As in these embodiments, when the fluorescent lamp inverter 6 is operated, the triac 3 is turned on. In this case, a current always flows through the gate G of the triac 3, so that the triac 3 is turned on. Even if the main current (between T1 and T2) falls below the holding current, the triac 3 can be prevented from being turned off, thereby preventing the main current waveform from being distorted. Can be prevented from increasing.

Further, the gate trigger mode of the triac 3 is not set to a mode having an undesirable polarity. The undesired polarity mode is a mode in which the gate G becomes + when T1 = + and T2 = − of the triac 3, but the negative output voltage (−) is applied to the gate G as described above. Therefore, the mode does not have an undesirable polarity.

In FIGS. 2 and 3, since the gate control power supply circuit 7 can be a non-insulated switching DC power supply, there is an advantage that an expensive and electrically insulating transmission device such as a transformer or a photocoupler is not required. .

[Brief description of the drawings]

FIG. 1 is a circuit diagram showing an embodiment of the present invention.

FIG. 2 is a circuit diagram showing another embodiment of the present invention.

FIG. 3 is a circuit diagram showing still another embodiment of the present invention.

FIG. 4 is a conventional typical circuit diagram.
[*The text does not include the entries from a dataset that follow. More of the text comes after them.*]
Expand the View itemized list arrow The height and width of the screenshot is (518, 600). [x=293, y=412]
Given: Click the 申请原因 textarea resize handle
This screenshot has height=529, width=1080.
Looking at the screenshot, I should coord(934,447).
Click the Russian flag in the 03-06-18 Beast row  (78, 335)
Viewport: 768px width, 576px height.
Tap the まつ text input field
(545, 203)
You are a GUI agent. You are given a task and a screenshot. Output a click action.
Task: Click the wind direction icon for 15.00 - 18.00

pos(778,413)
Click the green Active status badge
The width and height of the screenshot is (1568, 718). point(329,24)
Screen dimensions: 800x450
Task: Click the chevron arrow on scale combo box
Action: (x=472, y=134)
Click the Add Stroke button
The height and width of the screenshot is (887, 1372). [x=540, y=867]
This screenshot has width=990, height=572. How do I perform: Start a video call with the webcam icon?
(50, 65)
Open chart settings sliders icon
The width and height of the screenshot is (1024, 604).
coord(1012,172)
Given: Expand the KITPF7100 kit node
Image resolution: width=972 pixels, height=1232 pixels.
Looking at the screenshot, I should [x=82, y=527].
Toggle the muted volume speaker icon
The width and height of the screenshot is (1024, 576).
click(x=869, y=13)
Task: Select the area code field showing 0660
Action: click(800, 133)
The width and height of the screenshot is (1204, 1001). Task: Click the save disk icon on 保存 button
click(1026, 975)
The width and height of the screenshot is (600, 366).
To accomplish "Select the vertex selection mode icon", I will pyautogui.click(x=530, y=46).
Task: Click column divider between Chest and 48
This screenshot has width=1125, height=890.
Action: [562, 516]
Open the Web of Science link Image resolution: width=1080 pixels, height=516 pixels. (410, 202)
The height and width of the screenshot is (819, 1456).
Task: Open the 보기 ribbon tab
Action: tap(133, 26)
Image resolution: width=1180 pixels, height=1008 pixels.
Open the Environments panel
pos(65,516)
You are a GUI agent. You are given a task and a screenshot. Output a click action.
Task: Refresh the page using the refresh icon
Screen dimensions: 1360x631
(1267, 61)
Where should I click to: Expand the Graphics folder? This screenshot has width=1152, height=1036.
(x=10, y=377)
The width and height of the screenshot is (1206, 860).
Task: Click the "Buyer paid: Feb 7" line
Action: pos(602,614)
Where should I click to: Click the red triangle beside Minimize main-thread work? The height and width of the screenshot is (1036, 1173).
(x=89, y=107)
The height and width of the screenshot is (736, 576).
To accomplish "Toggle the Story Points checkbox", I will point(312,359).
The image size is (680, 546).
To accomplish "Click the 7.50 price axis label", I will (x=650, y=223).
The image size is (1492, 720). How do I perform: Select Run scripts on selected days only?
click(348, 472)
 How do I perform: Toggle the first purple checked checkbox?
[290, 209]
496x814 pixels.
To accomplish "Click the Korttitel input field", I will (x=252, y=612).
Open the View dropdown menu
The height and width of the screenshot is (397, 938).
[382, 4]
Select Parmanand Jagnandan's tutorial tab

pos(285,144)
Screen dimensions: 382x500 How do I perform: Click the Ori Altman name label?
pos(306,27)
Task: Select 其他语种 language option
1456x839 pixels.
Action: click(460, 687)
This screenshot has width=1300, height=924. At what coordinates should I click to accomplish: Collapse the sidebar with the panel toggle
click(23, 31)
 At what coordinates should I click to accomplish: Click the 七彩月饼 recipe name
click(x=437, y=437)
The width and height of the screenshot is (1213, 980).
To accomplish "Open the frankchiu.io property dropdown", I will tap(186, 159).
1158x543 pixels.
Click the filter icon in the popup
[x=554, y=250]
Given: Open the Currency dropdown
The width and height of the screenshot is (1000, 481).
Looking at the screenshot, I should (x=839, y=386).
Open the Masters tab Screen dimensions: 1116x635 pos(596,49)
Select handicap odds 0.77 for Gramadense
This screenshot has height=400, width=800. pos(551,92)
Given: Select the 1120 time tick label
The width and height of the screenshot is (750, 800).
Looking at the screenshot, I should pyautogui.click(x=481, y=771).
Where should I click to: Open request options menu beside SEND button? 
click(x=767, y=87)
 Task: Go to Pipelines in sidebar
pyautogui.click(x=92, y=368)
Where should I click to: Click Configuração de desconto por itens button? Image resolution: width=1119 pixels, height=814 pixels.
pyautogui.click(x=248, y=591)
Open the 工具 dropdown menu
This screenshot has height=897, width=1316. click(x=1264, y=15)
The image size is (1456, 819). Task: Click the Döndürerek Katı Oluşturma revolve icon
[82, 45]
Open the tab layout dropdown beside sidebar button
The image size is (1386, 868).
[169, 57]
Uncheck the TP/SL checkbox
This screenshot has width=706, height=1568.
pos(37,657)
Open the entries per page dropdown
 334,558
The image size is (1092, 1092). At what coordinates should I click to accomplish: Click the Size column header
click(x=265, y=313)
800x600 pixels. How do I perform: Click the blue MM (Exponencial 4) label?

FIG. 5 is a conventional power supply current waveform diagram.

[Explanation of symbols]

 DESCRIPTION OF SYMBOLS 1 AC power supply 3 Triac 6 Fluorescent lamp inverter 7 Gate control power supply circuit 8 Insulation transformer 9 Rectifier 10 Smoothing capacitor 11 Rectifier 12 Switching element 13 Smoothing capacitor

Claims (3)

[Claims] In a configuration in which an AC power supply of a fluorescent lamp inverter whose harmonic current distortion rate is reduced by an active filter is turned on / off by a triac, a gate control power supply circuit of the triac makes the triac substantially continuous. A fluorescent lamp inverter control circuit that continuously applies a negative output voltage to its gate G to turn it on. 2. The fluorescent lamp inverter control circuit according to claim 1, wherein the gate control power supply circuit connects a positive output voltage of a DC power supply obtained by rectifying and smoothing the AC power supply via an insulating transformer to a T1 side of the triac. 3. The fluorescent lamp inverter control according to claim 1, wherein the gate control power supply circuit connects the positive side output voltage of a non-insulated switching DC power supply that rectifies and then switches and smoothes the AC power supply to the T1 side of the triac. circuit.